*Exercise description*
Output nothing but the lines from the one holding "The image size is (1366, 705)." to the end of the listing. Reproduce them exactly, without the pictures.

*Dataset records*

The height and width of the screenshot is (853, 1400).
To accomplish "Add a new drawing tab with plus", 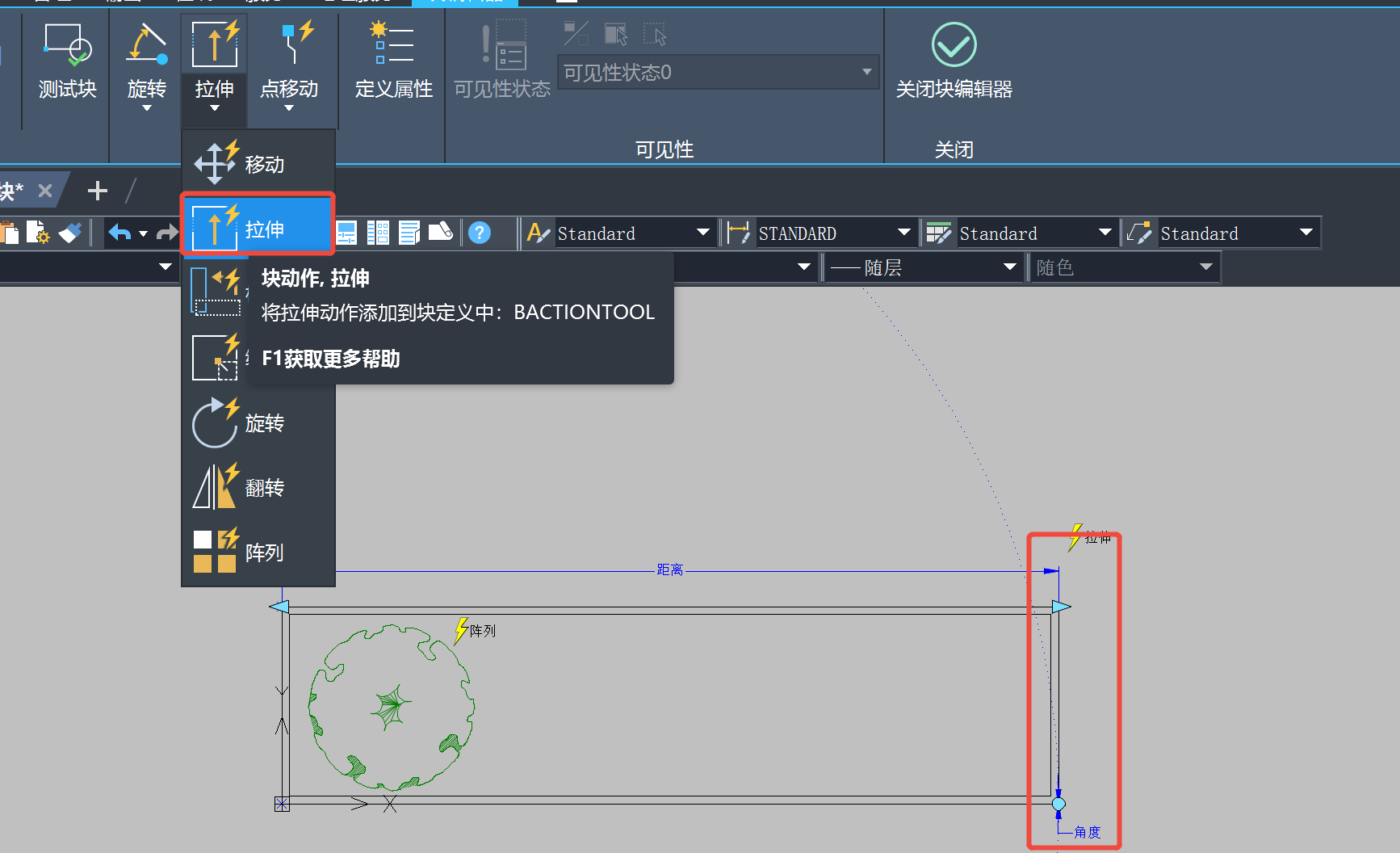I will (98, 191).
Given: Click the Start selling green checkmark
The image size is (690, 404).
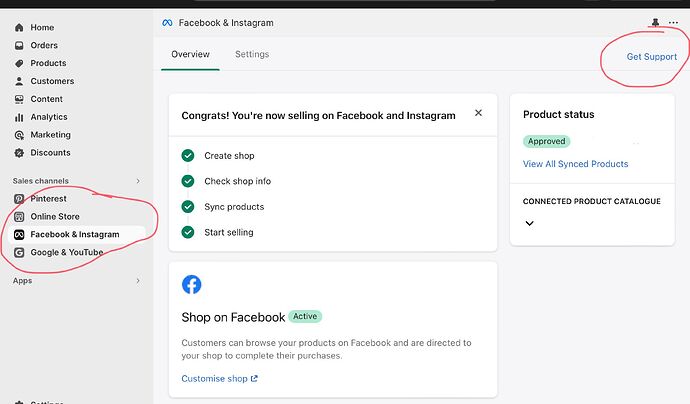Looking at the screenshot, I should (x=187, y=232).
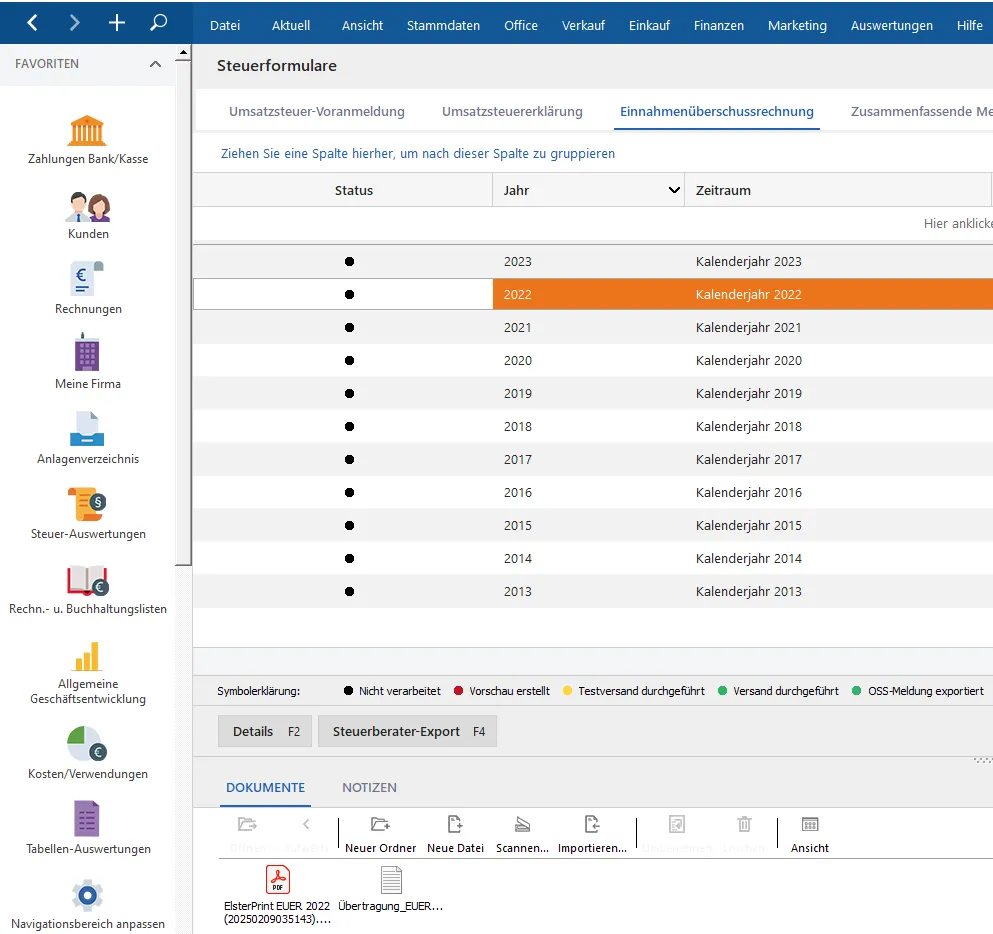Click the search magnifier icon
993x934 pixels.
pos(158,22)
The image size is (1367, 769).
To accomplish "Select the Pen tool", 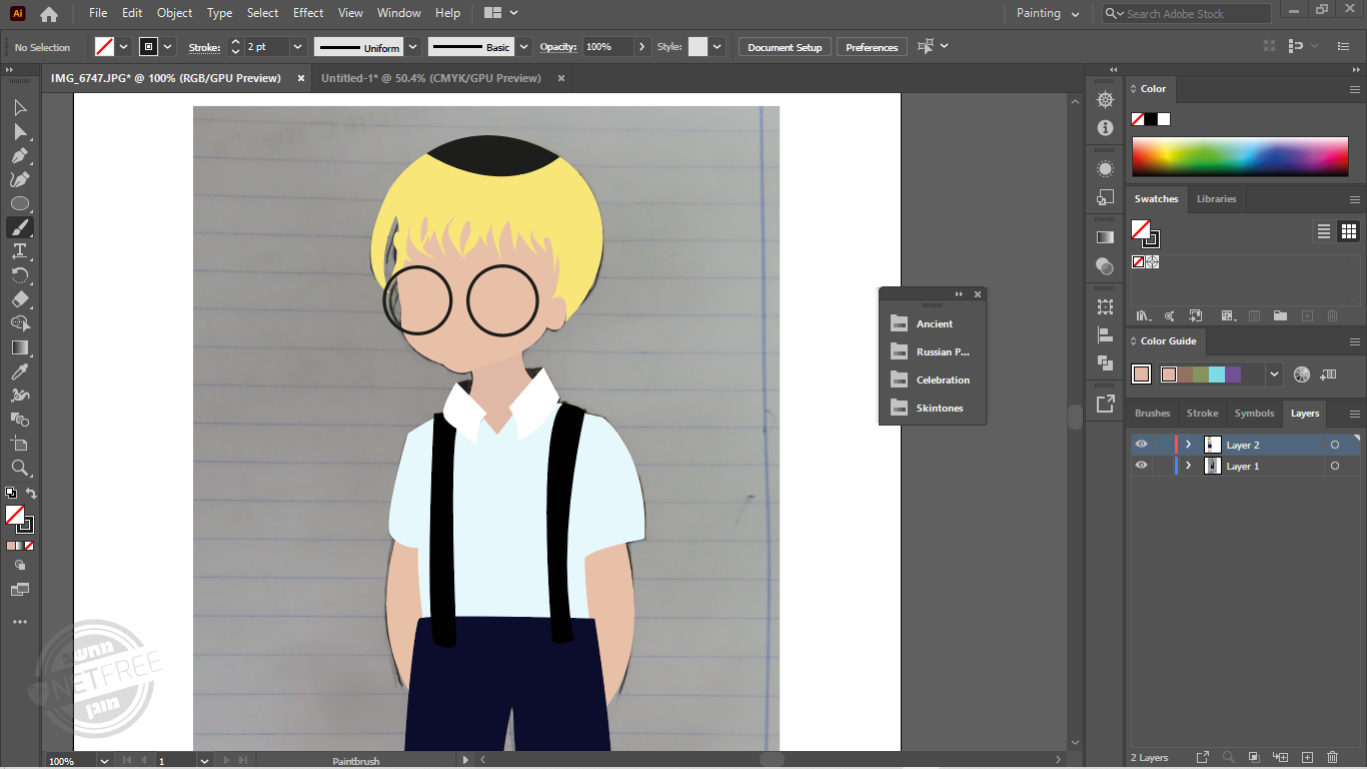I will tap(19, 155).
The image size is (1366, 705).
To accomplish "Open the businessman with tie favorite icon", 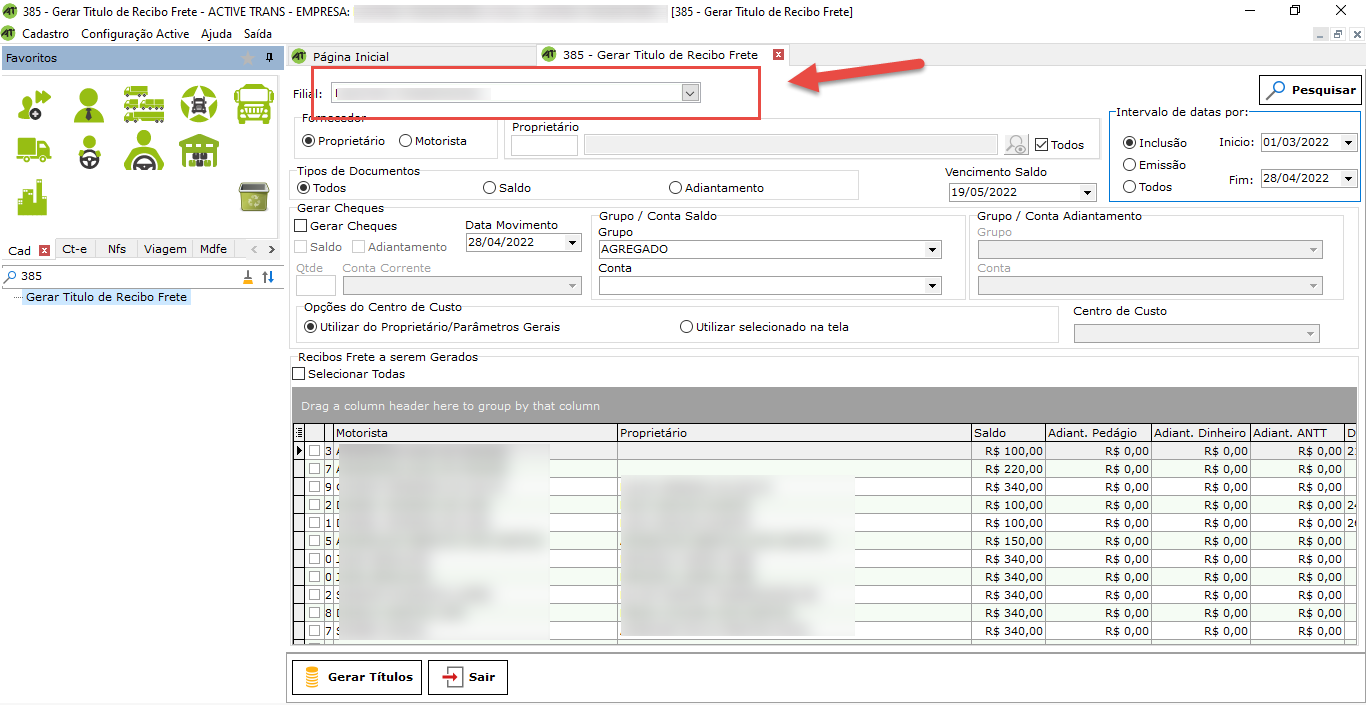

*Result for this exercise*
The image size is (1366, 705).
To accomplish "Open the businessman with tie favorite icon", 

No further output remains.